使用Swift4,我想根据与给定searchTerm最接近的匹配对字符串数组进行排序。重要的是,如果searchTerm可以找到完全匹配,那么returnArray应该预先显示这个searchTerm!
示例:给定 Dim vDbld As Variant 'for the date by building
ReDim vDbld(1 To 13, 1 To 2)
vDbld(1, 1) = "Irving Building"
vDbld(2, 1) = "Memorial Building"
vDbld(3, 1) = "West Tower"
vDbld(4, 1) = "Witting Surgical Center"
vDbld(5, 1) = "Madison Irving Surgical Center"
vDbld(6, 1) = "Marley Education Center"
vDbld(7, 1) = "410 South Crouse"
vDbld(8, 1) = "Physicians Office Building"
vDbld(9, 1) = "Crouse Business Center"
vDbld(10, 1) = "Commonwealth Place"
vDbld(11, 1) = "Irving - Memorial Connector"
vDbld(12, 1) = "Crouse Garage"
vDbld(13, 1) = "CNY Medical Center"
Array = ["Hello world", "Hello Jamaica", "Hello", "Family", "Hel"]
,算法应返回:
searchTerm = "Hello"
。
方法1: 我尝试使用FuzzyMatching - 它以某种方式工作(即它确实根据给定的searchTerm对inputArray进行排序,但它没有提前确定匹配!即使用FuzzyMatching我根据子串实现了良好的排序 - 匹配和句法排序。但它并没有在returnArray中为我提供完全匹配。
方法2: 然后我尝试了自己的算法 - (见下面的代码)。但是如果数组中有几个字符串都以我的searchTerm开头(即将searchTerm作为前缀),那么我的算法不太好用。

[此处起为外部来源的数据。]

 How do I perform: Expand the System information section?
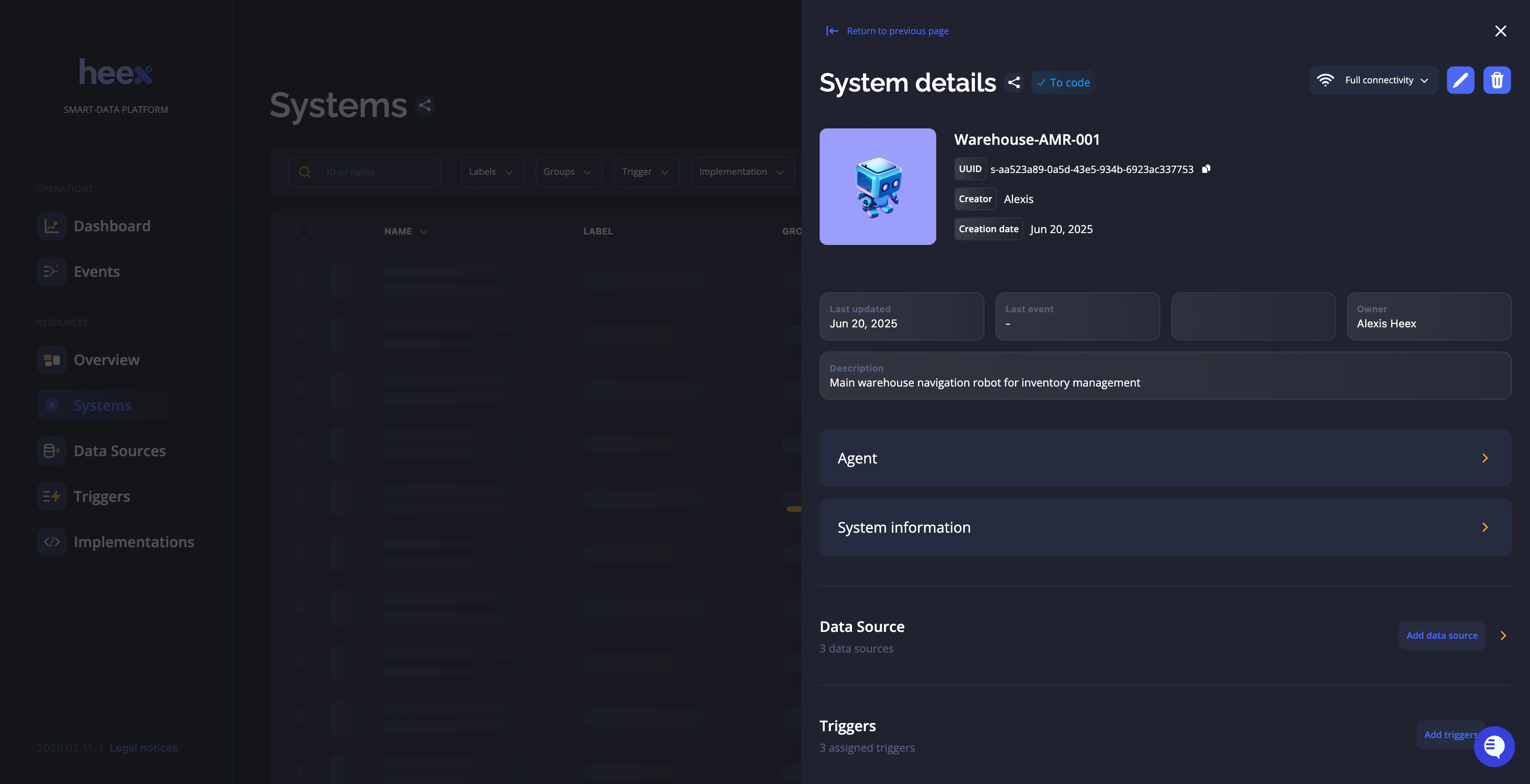click(x=1165, y=527)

["Hello", "Hello world", "Hello Jamaica", "Hel", "Family"]
如何在Swift4中完成“最近匹配的字符串数组排序”?特别是在returnArray中为我提前精确匹配?任何帮助赞赏!
答案 0 :(得分:3)
您可以使用Levenshtein distance分数将搜索词与数组中的每个字符串进行比较,得分最高的将是结果数组中的第一项,依此类推。结果将是一个字符串数组按得分的降顺序排序。
以下字符串的扩展名可以用来获取Levenshtein距离得分。在该算法中,值越高,平等性越好。
extension String {
func levenshteinDistanceScore(to string: String, ignoreCase: Bool = true, trimWhiteSpacesAndNewLines: Bool = true) -> Double {
var firstString = self
var secondString = string
if ignoreCase {
firstString = firstString.lowercased()
secondString = secondString.lowercased()
}
if trimWhiteSpacesAndNewLines {
firstString = firstString.trimmingCharacters(in: .whitespacesAndNewlines)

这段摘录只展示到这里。